## [What is needed]
In the records below, find the line that contains "(413) 785-4682 (77, 14)" and the line that contains "East Longmeadow Clinical (39, 2060)", then retype exactly those two lines and every line between them.

## [Input for this task]
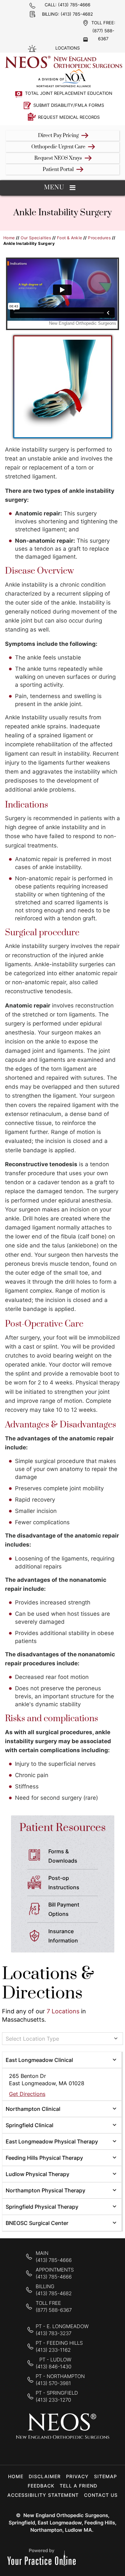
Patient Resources (62, 1828)
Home (9, 237)
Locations (67, 48)
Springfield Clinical (29, 2125)
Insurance (63, 1936)
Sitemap (105, 2476)
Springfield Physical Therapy (42, 2206)
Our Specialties (36, 237)
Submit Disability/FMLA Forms (68, 105)
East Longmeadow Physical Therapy (52, 2141)
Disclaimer (45, 2476)
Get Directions (27, 2094)
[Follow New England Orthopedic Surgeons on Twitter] (62, 2451)
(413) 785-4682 (77, 14)
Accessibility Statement (43, 2495)
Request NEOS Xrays (58, 158)
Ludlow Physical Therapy (37, 2174)
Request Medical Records (69, 117)
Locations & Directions (48, 1983)
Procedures (99, 237)
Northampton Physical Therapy (45, 2190)
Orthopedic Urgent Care (58, 147)
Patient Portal (58, 169)
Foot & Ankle (69, 237)
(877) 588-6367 (54, 2310)
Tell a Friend (78, 2485)
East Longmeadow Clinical (39, 2060)
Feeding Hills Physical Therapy (44, 2157)
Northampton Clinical (33, 2109)
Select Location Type (32, 2038)
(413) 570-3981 (53, 2383)
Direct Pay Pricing (58, 135)
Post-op (63, 1883)
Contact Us (101, 2495)
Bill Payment (63, 1909)
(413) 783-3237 (53, 2333)
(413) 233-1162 (53, 2350)
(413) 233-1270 (53, 2400)
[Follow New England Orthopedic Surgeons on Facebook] (41, 2451)
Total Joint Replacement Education (68, 93)
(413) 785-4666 (74, 4)
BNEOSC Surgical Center (37, 2223)
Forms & (62, 1856)
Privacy (77, 2476)
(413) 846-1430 (53, 2366)
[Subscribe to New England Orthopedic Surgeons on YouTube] (83, 2451)
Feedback (41, 2485)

## [Reply to the task]
(413) 785-4682 (77, 14)
Accessibility Statement (43, 2495)
Request NEOS Xrays (58, 158)
Ludlow Physical Therapy (37, 2174)
Request Medical Records (69, 117)
Locations & Directions (48, 1983)
Procedures (99, 237)
Northampton Physical Therapy (45, 2190)
Orthopedic Urgent Care (58, 147)
Patient Portal (58, 169)
Foot & Ankle (69, 237)
(877) 588-6367 (54, 2310)
Tell a Friend (78, 2485)
East Longmeadow Clinical (39, 2060)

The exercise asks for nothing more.